╭─ TEXT SEGMENT
This was all that remained after thieves stole two ATMs in Ciudad Asunción.

It’s been open season on automated teller machines since January in the Isthmus of Tehuantepec region of Oaxaca.

Two ATMS were stolen January 3 from a Banamex branch in Asunción Ixtaltepec. Six weeks later, thieves removed a Banamex ATM from the IMSS hospital in Salina Cruz.

Another ATM theft was foiled March 7 when police received a 911 call advising that someone was trying to remove a machine from the Santander branch in Tehuantepec.

That was followed by an incident June 7 in Juchitán in which thieves successfully spirited away an ATM located outside the office of the Federal Electricity Commission.

There was another failed attempt last Tuesday at the first-class bus terminal in Juchitán. Armed civilians entered the building and held passengers and staff at gunpoint while trying to free a BBVA Bancomer ATM.
╰─
• _TASK DIRECTIONS_
Answer these questions about the report on ATM thefts in Oaxaca.
(a) Which bank's branch lost two ATMs on January 3?
(b) What did police receive before the attempted theft on March 7 was foiled?
(c) Where was the ATM that thieves took on June 7 located?
╭─ DATA EXTRACT
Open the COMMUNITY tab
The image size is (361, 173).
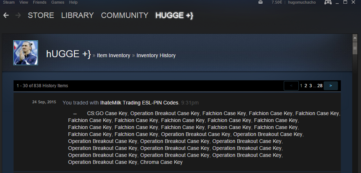tap(124, 15)
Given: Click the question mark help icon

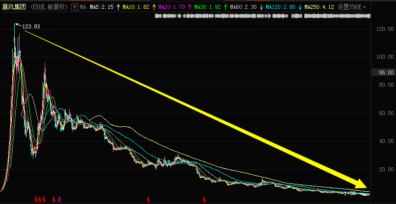Looking at the screenshot, I should 74,7.
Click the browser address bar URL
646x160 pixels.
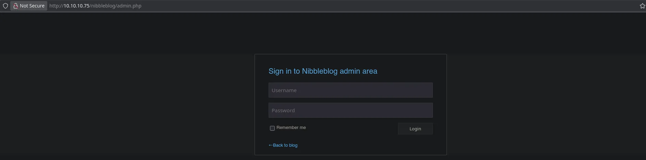(x=95, y=6)
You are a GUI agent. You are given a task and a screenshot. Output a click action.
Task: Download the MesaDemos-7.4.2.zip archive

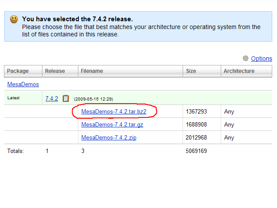click(x=108, y=137)
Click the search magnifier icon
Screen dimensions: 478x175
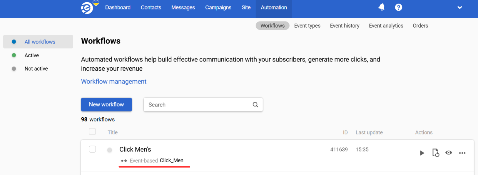255,104
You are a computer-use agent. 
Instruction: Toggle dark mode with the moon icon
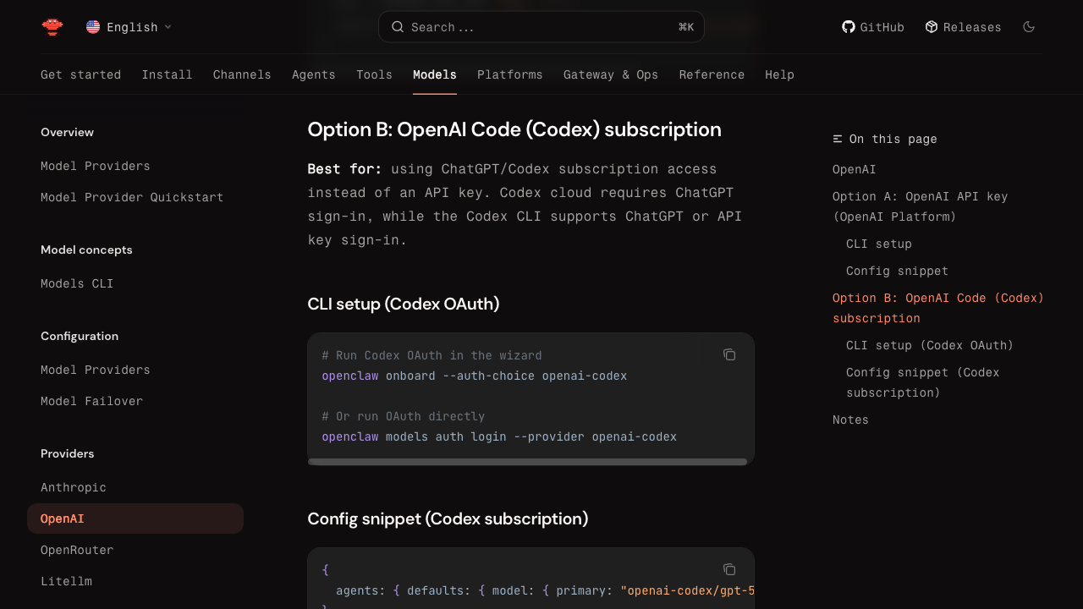1029,27
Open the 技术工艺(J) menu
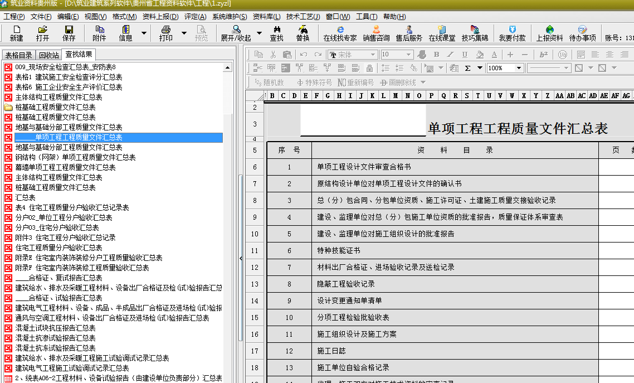 coord(303,17)
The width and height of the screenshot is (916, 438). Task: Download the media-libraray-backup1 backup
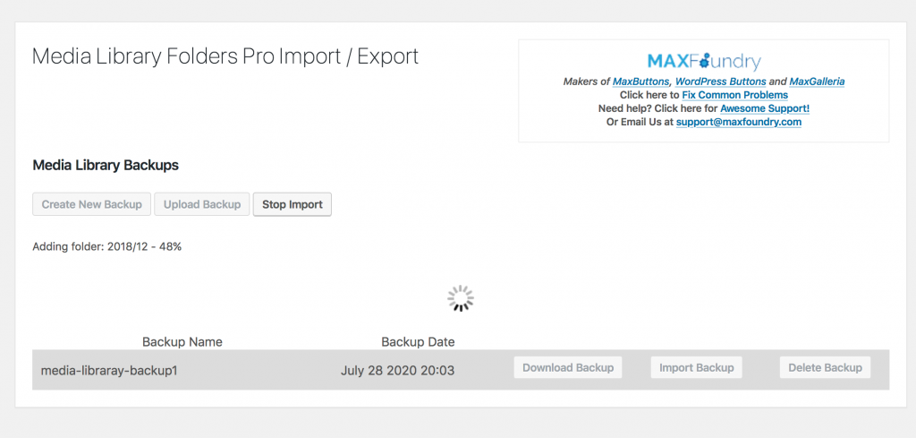pyautogui.click(x=568, y=368)
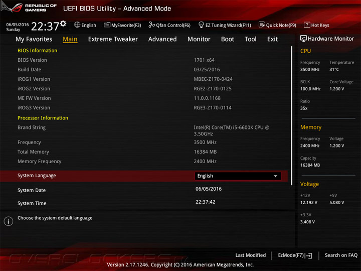This screenshot has height=271, width=361.
Task: Select the English language combo box
Action: (238, 176)
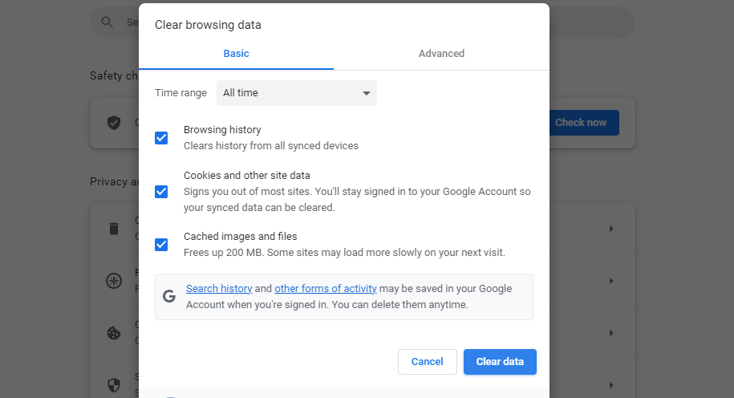Uncheck Cookies and other site data checkbox

point(161,192)
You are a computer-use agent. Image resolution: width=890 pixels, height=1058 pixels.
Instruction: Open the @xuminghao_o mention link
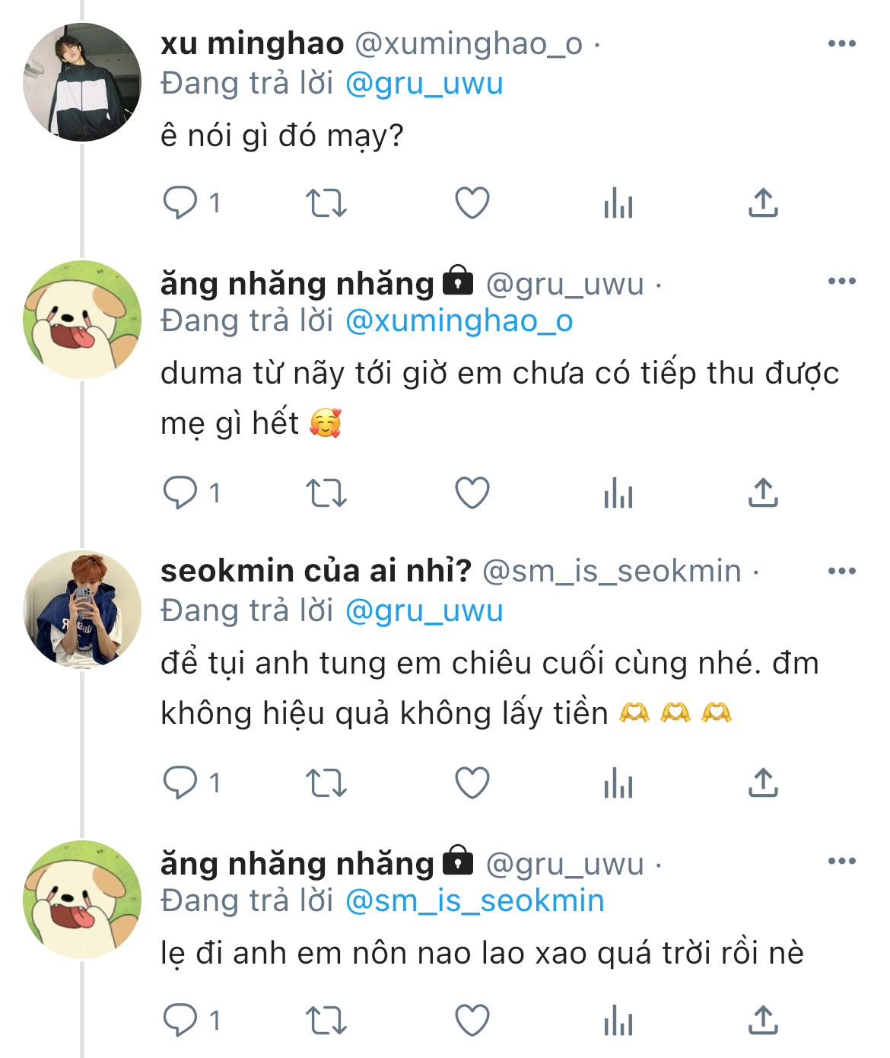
╰─
• _RESULT FOR THIS TASK_
(a) Banamex, at its branch in Asunción Ixtaltepec.
(b) A 911 call saying that someone was trying to remove a machine from the Santander branch in Tehuantepec.
(c) Outside the office of the Federal Electricity Commission in Juchitán.